## What you should do:
Print only the lines below from the one with "At what coordinates" to the one with "Click the clip to layer icon in Properties", both included, exactly as they stand. Leave pictures out.

┌──

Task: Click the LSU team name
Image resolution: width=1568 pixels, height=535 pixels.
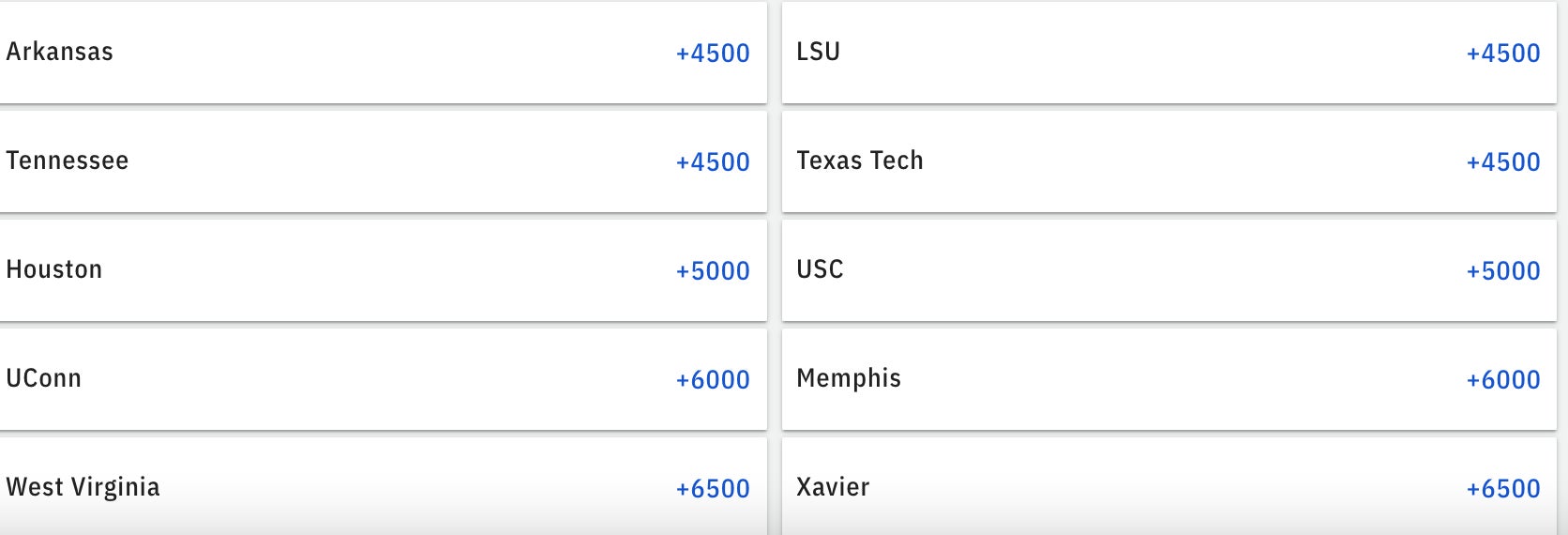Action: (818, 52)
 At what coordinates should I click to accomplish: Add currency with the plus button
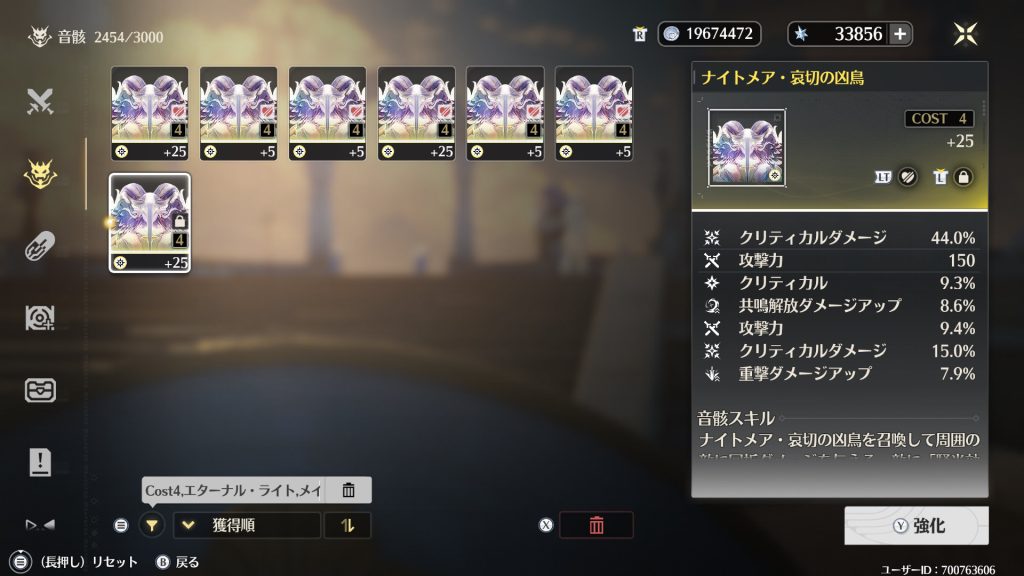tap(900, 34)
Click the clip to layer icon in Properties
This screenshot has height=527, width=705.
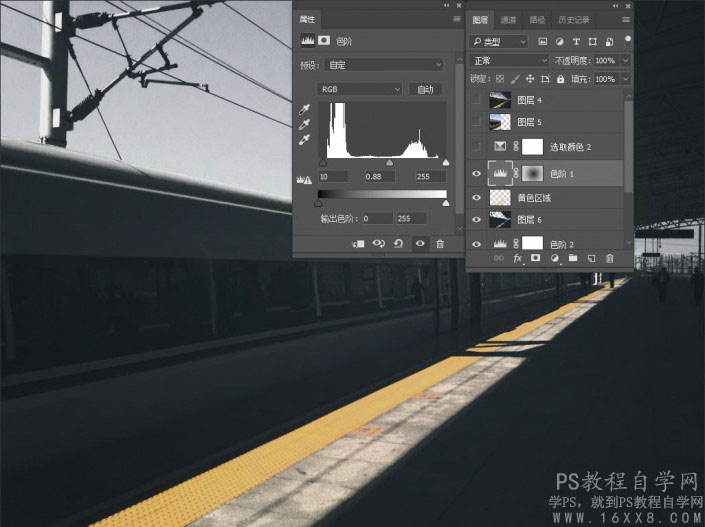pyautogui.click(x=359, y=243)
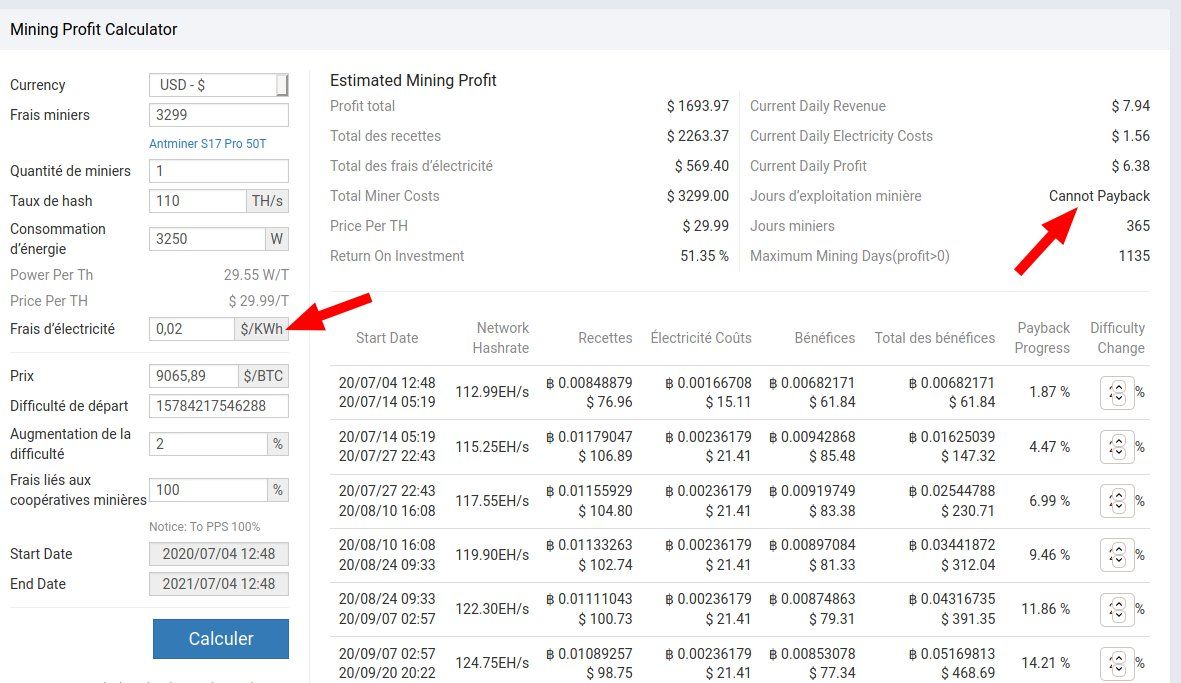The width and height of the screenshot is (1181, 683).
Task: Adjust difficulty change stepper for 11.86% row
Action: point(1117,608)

└──
┌──

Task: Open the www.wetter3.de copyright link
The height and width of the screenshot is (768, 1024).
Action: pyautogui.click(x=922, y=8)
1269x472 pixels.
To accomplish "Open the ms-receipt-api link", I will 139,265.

└──

## Exercise result:
 At what coordinates should I click to accomplish: Add currency with the plus button
tap(900, 34)
Click the clip to layer icon in Properties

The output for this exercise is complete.